#### TASK DESCRIPTION
Without altering a word, return the records below, but exclude the pictures.

[Collected data]
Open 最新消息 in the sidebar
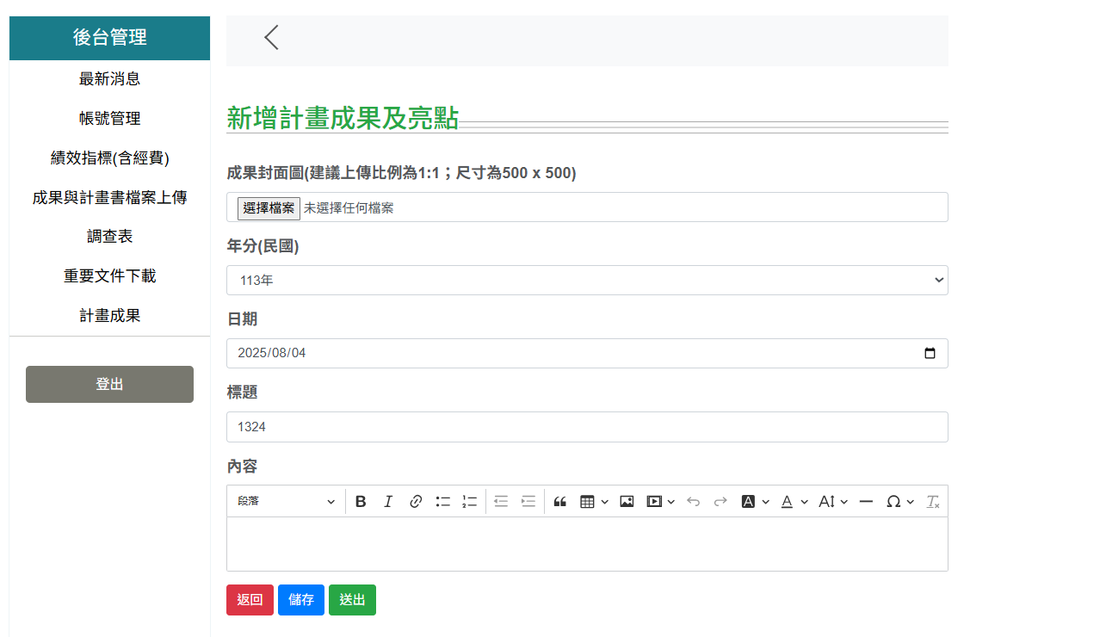Image resolution: width=1106 pixels, height=637 pixels. (x=109, y=79)
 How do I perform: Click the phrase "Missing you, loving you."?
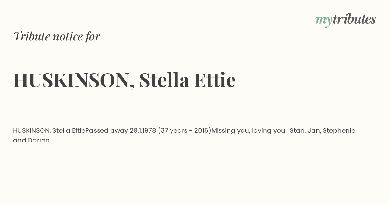(x=249, y=131)
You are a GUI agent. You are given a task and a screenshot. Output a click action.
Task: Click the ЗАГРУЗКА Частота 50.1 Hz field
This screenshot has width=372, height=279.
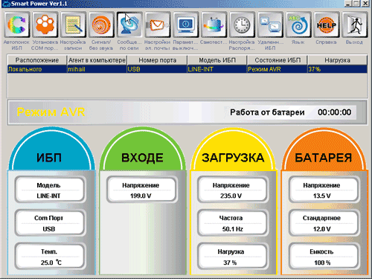(232, 223)
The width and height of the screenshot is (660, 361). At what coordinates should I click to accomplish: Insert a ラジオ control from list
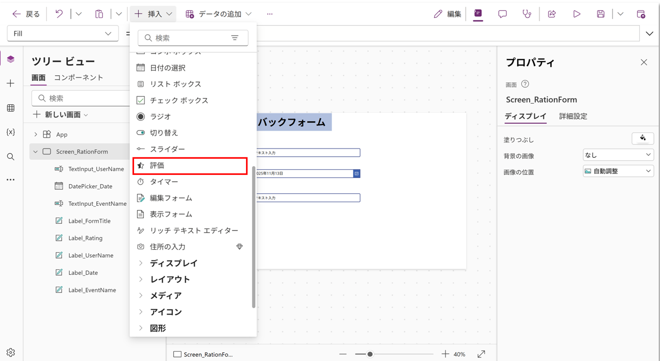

#### RESPONSE TO THE EXERCISE
Open 最新消息 in the sidebar
Image resolution: width=1106 pixels, height=637 pixels. (x=109, y=79)
 How do I perform: Click the phrase "Missing you, loving you."?
(x=249, y=131)
You are a GUI agent. You are given a task and a screenshot. Output a click action.
Task: Click the ЗАГРУЗКА Частота 50.1 Hz field
This screenshot has width=372, height=279.
(232, 223)
The width and height of the screenshot is (660, 361). At what coordinates should I click to accomplish: Insert a ラジオ control from list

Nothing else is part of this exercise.